Study text

One year ago, Superstorm Sandy ripped through the Northeast with unprecedented force. I still remember the harried calls to loved ones, the anxious waiting to hear from friends in harm's way, and the heartbreak for those who lost so much. More than 159 Americans died in the storm, and 72,000 homes and businesses were damaged in New Jersey alone. The official price tag topped $65 billion, but people’s drained nest eggs and lost business may never be fully accounted for—or recovered.
Still, this is a resilient place, and many neighborhoods have rebounded and many leaders are trying to prepare our region for the next superstorm. This work is critical: climate change has made us vulnerable to higher storm surges, more frequent flooding, and other extreme events. We have to brace for this new reality, and NRDC recently outlined 10 steps to help get the job done.
Yet some leaders in Washington want to stand in the way of this work.
Coal industry lobbyists and House Republicans have chosen to spend the anniversary of Superstorm Sandy trying to block climate action and help the polluters who release the largest amount of global warming pollution in our nation.
Cleaning after Superstorm Sandy, Long Beach, New York. Photo: FEMA
GOP lawmakers have planned two hearings today to claim the coal industry shouldn’t be required to clean up its act. One hearing hosted by the House Science, Space and Technology Committee is expected to say the coal industry can’t innovate fast enough to reduce dangerous carbon pollution from power plants. We heard the same arguments from the auto industry over getting lead out of gasoline, from the chemical industry over phasing out CFCs, and from the utility industry over reducing acid rain. In each instance, American ingenuity came through and found cost-effective ways to reduce pollution. But some in the coal industry don’t want to be called on to modernize.

Entries provided
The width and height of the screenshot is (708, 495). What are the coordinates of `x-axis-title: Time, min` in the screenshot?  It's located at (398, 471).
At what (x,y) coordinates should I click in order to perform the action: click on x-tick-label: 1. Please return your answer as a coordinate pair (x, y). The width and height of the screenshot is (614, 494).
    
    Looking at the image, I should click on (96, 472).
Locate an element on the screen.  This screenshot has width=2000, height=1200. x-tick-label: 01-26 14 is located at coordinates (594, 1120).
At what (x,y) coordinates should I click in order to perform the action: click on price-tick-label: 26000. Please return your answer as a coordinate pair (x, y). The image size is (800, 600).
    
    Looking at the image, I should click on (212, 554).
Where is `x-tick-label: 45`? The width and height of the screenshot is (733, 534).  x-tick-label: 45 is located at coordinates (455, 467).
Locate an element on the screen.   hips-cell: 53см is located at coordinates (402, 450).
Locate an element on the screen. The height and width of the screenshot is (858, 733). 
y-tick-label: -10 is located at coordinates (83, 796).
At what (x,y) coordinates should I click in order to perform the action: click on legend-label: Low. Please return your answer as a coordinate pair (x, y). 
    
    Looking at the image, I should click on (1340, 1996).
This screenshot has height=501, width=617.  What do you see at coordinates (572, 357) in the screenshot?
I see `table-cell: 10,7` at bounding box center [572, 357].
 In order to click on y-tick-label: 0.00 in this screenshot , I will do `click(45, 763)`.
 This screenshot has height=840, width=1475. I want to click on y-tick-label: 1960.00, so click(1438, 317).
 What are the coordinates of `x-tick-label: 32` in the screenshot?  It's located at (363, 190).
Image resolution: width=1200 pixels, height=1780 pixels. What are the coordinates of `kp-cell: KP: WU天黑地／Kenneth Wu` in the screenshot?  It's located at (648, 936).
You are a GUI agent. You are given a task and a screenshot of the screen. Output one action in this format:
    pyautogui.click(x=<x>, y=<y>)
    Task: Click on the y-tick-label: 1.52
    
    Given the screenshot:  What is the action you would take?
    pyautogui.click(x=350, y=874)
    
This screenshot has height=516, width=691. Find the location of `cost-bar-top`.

Prompt A
Write out the part of the Superstorm Sandy text between "Still, this is" and "of this work.", inclusive.
Prompt B
In the Superstorm Sandy text, which House committee is hosting the hearing on whether the coal industry can innovate fast enough?
Prompt C
Carry on with the Superstorm Sandy text from its last sentence.
The rows have nothing to do with the Superstorm Sandy text.

Task response A
Still, this is a resilient place, and many neighborhoods have rebounded and many leaders are trying to prepare our region for the next superstorm. This work is critical: climate change has made us vulnerable to higher storm surges, more frequent flooding, and other extreme events. We have to brace for this new reality, and NRDC recently outlined 10 steps to help get the job done.
Yet some leaders in Washington want to stand in the way of this work.

Task response B
The House Science, Space and Technology Committee.

Task response C
The House Energy and Commerce Subcommittee on Oversight and Investigations will host the second coal friendly hearing of the day on how carbon pollution standards would affect coal mining communities. The chairman of the subcommittee, Representative Tim Murphy (R-PA), is the same lawmaker who tried to prevent the government from including the benefits of climate action in cost benefit/analyses. In other words, when the agencies run the numbers for carbon standards, it would not be able to account for the savings from avoided medical costs or prevented property damage, if Murphy had his way.
Saying we shouldn’t calculate the benefits of addressing climate change is just another form of climate denial. And it is just one more form of obstruction.
Many of their proposed measures attack the Environmental Protection Agency head on.
Representative Ed Whitfield (R-KY), and Senator Joe Manchin (D-WVA) unveiled details of new bills on Monday that roll back proposed carbon standards for new power plants, block the EPA from setting standards for new coal plants that are any better than current uncontrolled levels, and force the EPA to get approval from Congress for any carbon limits for existing coal plants. This would rob the EPA of its ability to protect people and turn it instead into a rubber stamp for the coal industry.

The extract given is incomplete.